Exercise ::
Start to finish, reproduce the records below with nothing missing.

Data excerpts ::
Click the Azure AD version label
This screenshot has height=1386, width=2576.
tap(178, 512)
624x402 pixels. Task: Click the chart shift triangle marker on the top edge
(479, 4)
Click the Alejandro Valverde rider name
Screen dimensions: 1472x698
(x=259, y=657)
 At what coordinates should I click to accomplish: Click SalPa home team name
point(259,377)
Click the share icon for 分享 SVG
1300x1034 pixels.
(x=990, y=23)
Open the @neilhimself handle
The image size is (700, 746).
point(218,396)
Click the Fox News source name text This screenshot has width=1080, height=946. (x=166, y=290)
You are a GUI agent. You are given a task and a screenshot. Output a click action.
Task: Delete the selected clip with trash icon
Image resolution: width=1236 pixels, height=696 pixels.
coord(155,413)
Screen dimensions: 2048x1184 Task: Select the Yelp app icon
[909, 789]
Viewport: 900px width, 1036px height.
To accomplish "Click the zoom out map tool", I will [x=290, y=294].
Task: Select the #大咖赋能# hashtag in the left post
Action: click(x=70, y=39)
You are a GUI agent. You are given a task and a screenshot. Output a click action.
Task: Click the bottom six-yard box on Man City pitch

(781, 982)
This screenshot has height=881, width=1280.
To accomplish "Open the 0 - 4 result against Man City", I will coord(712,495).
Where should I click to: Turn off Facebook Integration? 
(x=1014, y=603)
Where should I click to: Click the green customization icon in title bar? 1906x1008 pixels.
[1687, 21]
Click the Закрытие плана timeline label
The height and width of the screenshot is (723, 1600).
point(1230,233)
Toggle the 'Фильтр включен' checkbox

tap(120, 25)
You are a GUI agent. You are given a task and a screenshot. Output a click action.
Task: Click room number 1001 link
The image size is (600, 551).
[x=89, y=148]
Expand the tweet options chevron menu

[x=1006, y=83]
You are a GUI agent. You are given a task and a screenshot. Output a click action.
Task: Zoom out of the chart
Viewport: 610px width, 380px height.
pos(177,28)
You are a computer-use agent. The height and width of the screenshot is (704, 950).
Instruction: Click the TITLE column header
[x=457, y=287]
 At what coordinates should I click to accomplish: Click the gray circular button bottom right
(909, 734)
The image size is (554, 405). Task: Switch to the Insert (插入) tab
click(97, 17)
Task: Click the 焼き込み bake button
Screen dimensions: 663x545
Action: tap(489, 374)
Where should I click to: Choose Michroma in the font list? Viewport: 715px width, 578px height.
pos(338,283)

Reply ::
Click the Azure AD version label
This screenshot has height=1386, width=2576.
tap(178, 512)
624x402 pixels. Task: Click the chart shift triangle marker on the top edge
(479, 4)
Click the Alejandro Valverde rider name
Screen dimensions: 1472x698
(x=259, y=657)
 At what coordinates should I click to accomplish: Click SalPa home team name
point(259,377)
Click the share icon for 分享 SVG
1300x1034 pixels.
(x=990, y=23)
Open the @neilhimself handle
The image size is (700, 746).
point(218,396)
Click the Fox News source name text This screenshot has width=1080, height=946. (x=166, y=290)
You are a GUI agent. You are given a task and a screenshot. Output a click action.
Task: Delete the selected clip with trash icon
Image resolution: width=1236 pixels, height=696 pixels.
coord(155,413)
Screen dimensions: 2048x1184 Task: Select the Yelp app icon
[909, 789]
Viewport: 900px width, 1036px height.
To accomplish "Click the zoom out map tool", I will [x=290, y=294].
Task: Select the #大咖赋能# hashtag in the left post
Action: click(x=70, y=39)
You are a GUI agent. You are given a task and a screenshot. Output a click action.
Task: Click the bottom six-yard box on Man City pitch

(781, 982)
This screenshot has height=881, width=1280.
To accomplish "Open the 0 - 4 result against Man City", I will coord(712,495).
Where should I click to: Turn off Facebook Integration? 
(x=1014, y=603)
Where should I click to: Click the green customization icon in title bar? 1906x1008 pixels.
[1687, 21]
Click the Закрытие плана timeline label
The height and width of the screenshot is (723, 1600).
point(1230,233)
Toggle the 'Фильтр включен' checkbox

tap(120, 25)
You are a GUI agent. You are given a task and a screenshot. Output a click action.
Task: Click room number 1001 link
The image size is (600, 551).
[x=89, y=148]
Expand the tweet options chevron menu

[x=1006, y=83]
You are a GUI agent. You are given a task and a screenshot. Output a click action.
Task: Zoom out of the chart
Viewport: 610px width, 380px height.
pos(177,28)
You are a computer-use agent. The height and width of the screenshot is (704, 950).
Instruction: Click the TITLE column header
[x=457, y=287]
 At what coordinates should I click to accomplish: Click the gray circular button bottom right
(909, 734)
The image size is (554, 405). Task: Switch to the Insert (插入) tab
click(97, 17)
Task: Click the 焼き込み bake button
Screen dimensions: 663x545
Action: tap(489, 374)
Where should I click to: Choose Michroma in the font list? Viewport: 715px width, 578px height.
pos(338,283)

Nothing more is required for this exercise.